Extracted text:
──────
Encounters I: Abstracting Rome
Philip Guston/John Cage
Eleanor Clark/Eugene Berman
Al Held/Stephen Kieran and James Timberlake
Curated by Peter Benson Miller
October 15–December 11, 2019
John Cage/Philip Guston
During his Fellowship year at the Academy, Philip Guston (1949 Fellow, 1971 Resident) struggled as he moved toward abstraction, leaving behind the politically engaged figurative language that had made him one of America’s most admired painters in the 1940s. In Rome, he worked fitfully on a single painting between numerous pilgrimages to see works by Piero della Francesca, Luca Signorelli, Giotto, and other Italian masters he admired. In May 1949, toward the end of his stay in Rome—a period Guston later recalled as one in which “things were changing for me”—the composer John Cage performed excerpts from his Sonatas and Interludes for Prepared Piano (1946–48) at the American Academy. A cycle of twenty short pieces played on a piano modified by the insertion of nuts and bolts, as well as pieces of rubber and plastic, between the piano strings, Cage’s meditative work demonstrated the composer’s fascination with the “dramatic power of the pause—the intent void as a point of arrival, of climax in a texture of sounds designed to set silence as a jewel.” Following the concert, Cage conversed with Guston about Zen Buddhism.
Guston had only recently returned from the island of Ischia, near Naples, where he made a series of drawings reducing the architectural framework of the town of Forio to a tangle of abstract shapes and interconnected lines. These Ischia drawings, one of which is included here, represented a key breakthrough as Guston worked his way out of his creative impasse. The encounter with Cage further propelled the development of the distinctive form of gestural abstraction Guston pioneered in the 1950s.
Renewing their acquaintance in New York, Guston went several times with Cage to hear the Japanese Zen philosopher Daisetz Teitaro Suzuki at Columbia University. In Cage’s avant-garde circle, Guston met the composer Morton Feldman; in turn, their close friendship, conditioned by Cage’s ideas, nurtured both Guston’s trembling abstractions, with their dialectic irresolution and delicate chromatic rhythms, and Feldman’s experimental approach to musical notation. Feldman’s Extensions for Orchestra (1951) was dedicated to Guston “for himself, his painting, and his friendship.”
Guston’s White Painting I (1951), which he called “one of his sparest pictures of all,” has often been discussed in relation to a conversation that took place in Guston’s Tenth Street Studio in New York. Upon seeing the painting Cage exclaimed, “My God! Isn’t it marvelous that one can paint a picture about nothing!” Cage evidently saw in Guston’s White Painting I, whose linear composition is closely related to the Untitled drawing on display here, a visual complement to ideas that he explored in his “Lecture on Nothing” (1949), among other works.
Cage’s 4′33″, conceived in 1947–48 and also deeply indebted to the composer’s study of Zen Buddhism, premiered in August 1952 at the Maverick Concert Hall in Woodstock, where Guston had a studio. In these works by Cage, as Douglas Dreishpoon has noted, “the nothingness that surrounds silence assumes dynamic form and character depending on its context.” Drawing No. 19 (Related to Zone), made with a bamboo-tipped quill pen, also reveals the pared-down aesthetic, meaningful voids, calligraphic lines, and improvisational, gestural drawing technique that Guston developed after meeting Cage. In paintings such as Attar (1953), which Feldman once owned, Zone (1953–54), and Painting (1954), Guston translated this technique into haunting, meditative works on canvas.
──────
Source data:
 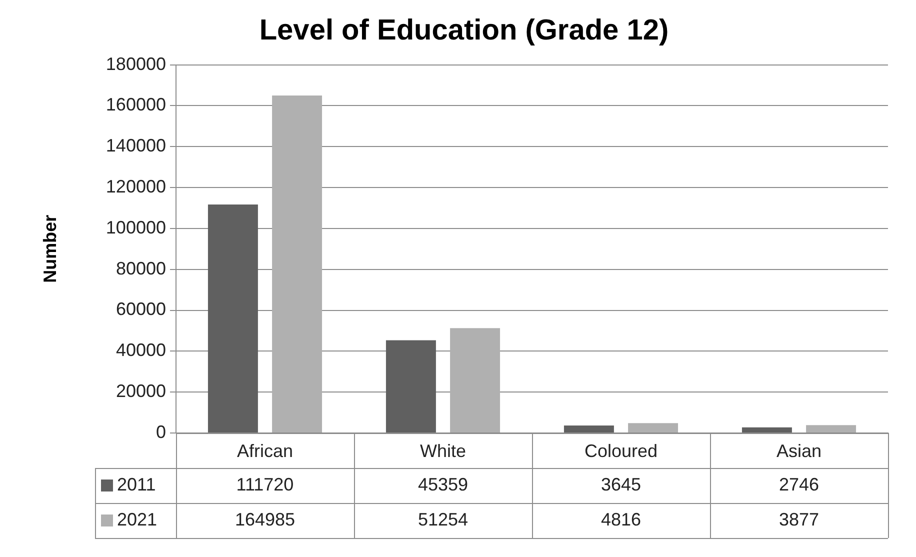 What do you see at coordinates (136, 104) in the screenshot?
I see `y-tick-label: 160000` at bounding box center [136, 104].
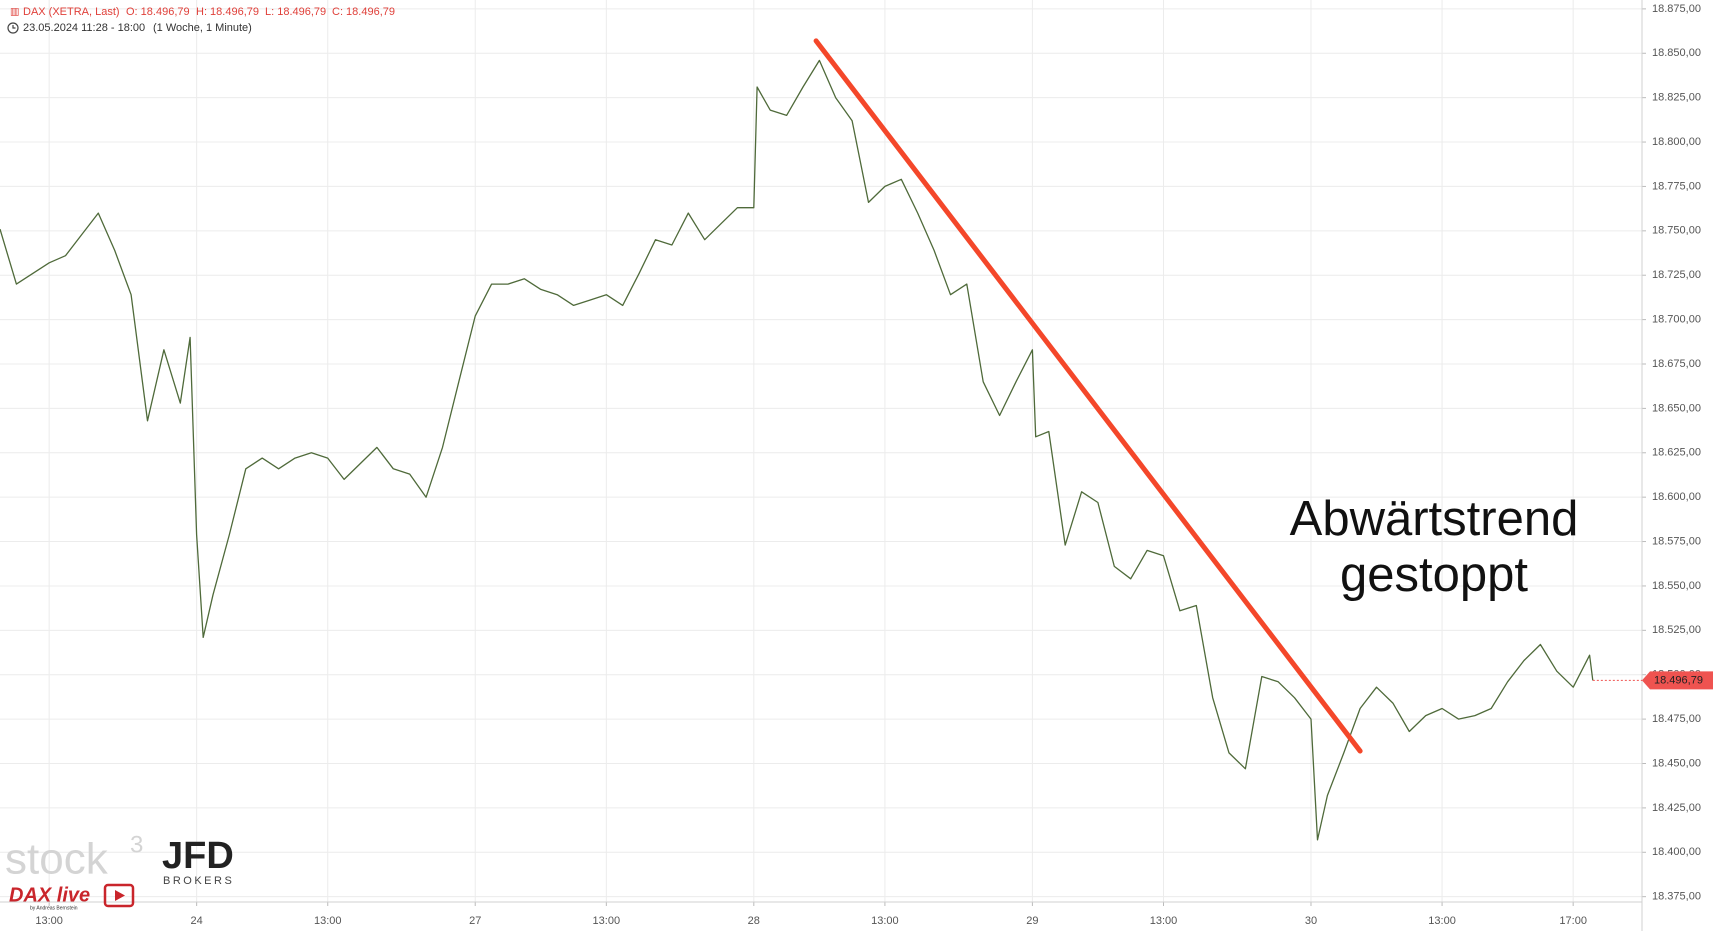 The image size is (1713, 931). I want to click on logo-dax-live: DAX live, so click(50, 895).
──────
Actions to take:
1: Turn the paragraph in the Guston and Cage text that begins "Renewing their acquaintance in New York" into a short bulleted list that keeps its main facts.
2: According to the Guston and Cage text, at what venue did Cage's 4′33″ premiere?
You won't need the listing for this.

Your responses:
1:
- In New York, Guston went with Cage several times to hear the Japanese Zen philosopher Daisetz Teitaro Suzuki at Columbia University.
- Through Cage's avant-garde circle, Guston met the composer Morton Feldman.
- Their close friendship, shaped by Cage's ideas, fed both Guston's trembling abstractions and Feldman's experimental approach to musical notation.
- Feldman dedicated Extensions for Orchestra (1951) to Guston "for himself, his painting, and his friendship."

2: The Maverick Concert Hall in Woodstock.